▶ [WRITTEN TASK]: Rewrite the records below, swapping "Locate an element on the screen" for "Point to an element on the screen" everywhere it occurs and leaving everything else unchanged.

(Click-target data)

···

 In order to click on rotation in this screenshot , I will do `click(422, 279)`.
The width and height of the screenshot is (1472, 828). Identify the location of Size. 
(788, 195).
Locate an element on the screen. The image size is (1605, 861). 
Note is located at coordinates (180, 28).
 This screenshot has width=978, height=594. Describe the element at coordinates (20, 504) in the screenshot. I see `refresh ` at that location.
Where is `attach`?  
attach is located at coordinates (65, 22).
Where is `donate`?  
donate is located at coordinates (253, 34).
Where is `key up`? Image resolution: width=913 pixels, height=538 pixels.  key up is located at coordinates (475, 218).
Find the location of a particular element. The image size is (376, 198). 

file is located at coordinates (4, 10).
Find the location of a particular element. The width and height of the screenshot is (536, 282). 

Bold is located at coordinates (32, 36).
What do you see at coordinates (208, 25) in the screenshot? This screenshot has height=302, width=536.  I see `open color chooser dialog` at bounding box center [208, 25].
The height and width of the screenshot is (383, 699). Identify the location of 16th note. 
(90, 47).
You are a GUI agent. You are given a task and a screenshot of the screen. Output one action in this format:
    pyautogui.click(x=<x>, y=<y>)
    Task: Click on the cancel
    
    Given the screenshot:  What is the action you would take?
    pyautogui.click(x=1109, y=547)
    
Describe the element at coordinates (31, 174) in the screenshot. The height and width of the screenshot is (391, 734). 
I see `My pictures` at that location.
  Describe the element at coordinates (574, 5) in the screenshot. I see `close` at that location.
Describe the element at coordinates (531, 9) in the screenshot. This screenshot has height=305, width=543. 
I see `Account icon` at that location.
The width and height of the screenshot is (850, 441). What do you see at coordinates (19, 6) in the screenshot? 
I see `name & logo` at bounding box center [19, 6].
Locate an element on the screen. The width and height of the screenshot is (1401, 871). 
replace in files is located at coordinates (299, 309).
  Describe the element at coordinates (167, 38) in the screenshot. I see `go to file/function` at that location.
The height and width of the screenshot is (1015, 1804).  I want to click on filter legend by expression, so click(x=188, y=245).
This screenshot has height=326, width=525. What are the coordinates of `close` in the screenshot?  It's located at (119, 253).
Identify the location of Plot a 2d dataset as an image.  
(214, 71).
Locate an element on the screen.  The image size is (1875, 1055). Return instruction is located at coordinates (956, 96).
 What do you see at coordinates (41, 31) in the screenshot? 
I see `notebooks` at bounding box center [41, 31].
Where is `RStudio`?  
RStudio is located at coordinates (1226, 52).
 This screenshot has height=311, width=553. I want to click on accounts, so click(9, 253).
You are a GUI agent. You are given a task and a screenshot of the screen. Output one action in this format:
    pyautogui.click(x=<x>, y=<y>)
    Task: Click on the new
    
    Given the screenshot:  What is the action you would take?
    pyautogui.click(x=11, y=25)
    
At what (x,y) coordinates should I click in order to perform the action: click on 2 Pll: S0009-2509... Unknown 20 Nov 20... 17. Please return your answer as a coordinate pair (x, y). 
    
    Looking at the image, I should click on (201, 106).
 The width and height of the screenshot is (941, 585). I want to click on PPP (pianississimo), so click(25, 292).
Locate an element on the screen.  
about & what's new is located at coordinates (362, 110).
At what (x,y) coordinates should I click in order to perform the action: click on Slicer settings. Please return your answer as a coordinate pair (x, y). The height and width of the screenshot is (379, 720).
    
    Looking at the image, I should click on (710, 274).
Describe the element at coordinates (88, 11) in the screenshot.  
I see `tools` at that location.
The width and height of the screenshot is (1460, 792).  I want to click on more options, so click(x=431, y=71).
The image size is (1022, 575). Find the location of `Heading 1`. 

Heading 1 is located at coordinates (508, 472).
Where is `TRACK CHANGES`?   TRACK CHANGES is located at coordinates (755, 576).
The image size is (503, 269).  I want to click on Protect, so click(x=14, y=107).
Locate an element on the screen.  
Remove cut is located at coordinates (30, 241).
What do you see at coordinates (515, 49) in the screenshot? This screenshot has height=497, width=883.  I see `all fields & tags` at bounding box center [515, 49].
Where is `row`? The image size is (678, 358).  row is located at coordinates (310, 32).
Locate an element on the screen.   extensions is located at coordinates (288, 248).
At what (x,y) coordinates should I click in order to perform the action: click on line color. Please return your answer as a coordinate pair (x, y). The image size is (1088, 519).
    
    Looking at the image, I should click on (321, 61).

···

▶ [RESULT FOR THIS TASK]:
 In order to click on rotation in this screenshot , I will do `click(422, 279)`.
The width and height of the screenshot is (1472, 828). Identify the location of Size. 
(788, 195).
Point to an element on the screen. The image size is (1605, 861). 
Note is located at coordinates (180, 28).
 This screenshot has width=978, height=594. Describe the element at coordinates (20, 504) in the screenshot. I see `refresh ` at that location.
Where is `attach`?  
attach is located at coordinates (65, 22).
Where is `donate`?  
donate is located at coordinates (253, 34).
Where is `key up`? Image resolution: width=913 pixels, height=538 pixels.  key up is located at coordinates (475, 218).
Find the location of a particular element. The image size is (376, 198). 

file is located at coordinates (4, 10).
Find the location of a particular element. The width and height of the screenshot is (536, 282). 

Bold is located at coordinates (32, 36).
What do you see at coordinates (208, 25) in the screenshot? This screenshot has height=302, width=536.  I see `open color chooser dialog` at bounding box center [208, 25].
The height and width of the screenshot is (383, 699). Identify the location of 16th note. 
(90, 47).
You are a GUI agent. You are given a task and a screenshot of the screen. Output one action in this format:
    pyautogui.click(x=<x>, y=<y>)
    Task: Click on the cancel
    
    Given the screenshot:  What is the action you would take?
    pyautogui.click(x=1109, y=547)
    
Describe the element at coordinates (31, 174) in the screenshot. The height and width of the screenshot is (391, 734). 
I see `My pictures` at that location.
  Describe the element at coordinates (574, 5) in the screenshot. I see `close` at that location.
Describe the element at coordinates (531, 9) in the screenshot. This screenshot has height=305, width=543. 
I see `Account icon` at that location.
The width and height of the screenshot is (850, 441). What do you see at coordinates (19, 6) in the screenshot? 
I see `name & logo` at bounding box center [19, 6].
Point to an element on the screen. The width and height of the screenshot is (1401, 871). 
replace in files is located at coordinates (299, 309).
  Describe the element at coordinates (167, 38) in the screenshot. I see `go to file/function` at that location.
The height and width of the screenshot is (1015, 1804).  I want to click on filter legend by expression, so click(x=188, y=245).
This screenshot has height=326, width=525. What are the coordinates of `close` in the screenshot?  It's located at (119, 253).
Identify the location of Plot a 2d dataset as an image.  
(214, 71).
Point to an element on the screen.  The image size is (1875, 1055). Return instruction is located at coordinates (956, 96).
 What do you see at coordinates (41, 31) in the screenshot? 
I see `notebooks` at bounding box center [41, 31].
Where is `RStudio`?  
RStudio is located at coordinates (1226, 52).
 This screenshot has height=311, width=553. I want to click on accounts, so click(9, 253).
You are a GUI agent. You are given a task and a screenshot of the screen. Output one action in this format:
    pyautogui.click(x=<x>, y=<y>)
    Task: Click on the new
    
    Given the screenshot:  What is the action you would take?
    pyautogui.click(x=11, y=25)
    
At what (x,y) coordinates should I click in order to perform the action: click on 2 Pll: S0009-2509... Unknown 20 Nov 20... 17. Please return your answer as a coordinate pair (x, y). 
    
    Looking at the image, I should click on (201, 106).
 The width and height of the screenshot is (941, 585). I want to click on PPP (pianississimo), so click(25, 292).
Point to an element on the screen.  
about & what's new is located at coordinates (362, 110).
At what (x,y) coordinates should I click in order to perform the action: click on Slicer settings. Please return your answer as a coordinate pair (x, y). The height and width of the screenshot is (379, 720).
    
    Looking at the image, I should click on (710, 274).
Describe the element at coordinates (88, 11) in the screenshot.  
I see `tools` at that location.
The width and height of the screenshot is (1460, 792).  I want to click on more options, so click(x=431, y=71).
The image size is (1022, 575). Find the location of `Heading 1`. 

Heading 1 is located at coordinates (508, 472).
Where is `TRACK CHANGES`?   TRACK CHANGES is located at coordinates (755, 576).
The image size is (503, 269).  I want to click on Protect, so click(x=14, y=107).
Point to an element on the screen.  
Remove cut is located at coordinates (30, 241).
What do you see at coordinates (515, 49) in the screenshot? This screenshot has height=497, width=883.  I see `all fields & tags` at bounding box center [515, 49].
Where is `row`? The image size is (678, 358).  row is located at coordinates (310, 32).
Point to an element on the screen.   extensions is located at coordinates (288, 248).
At what (x,y) coordinates should I click in order to perform the action: click on line color. Please return your answer as a coordinate pair (x, y). The image size is (1088, 519).
    
    Looking at the image, I should click on (321, 61).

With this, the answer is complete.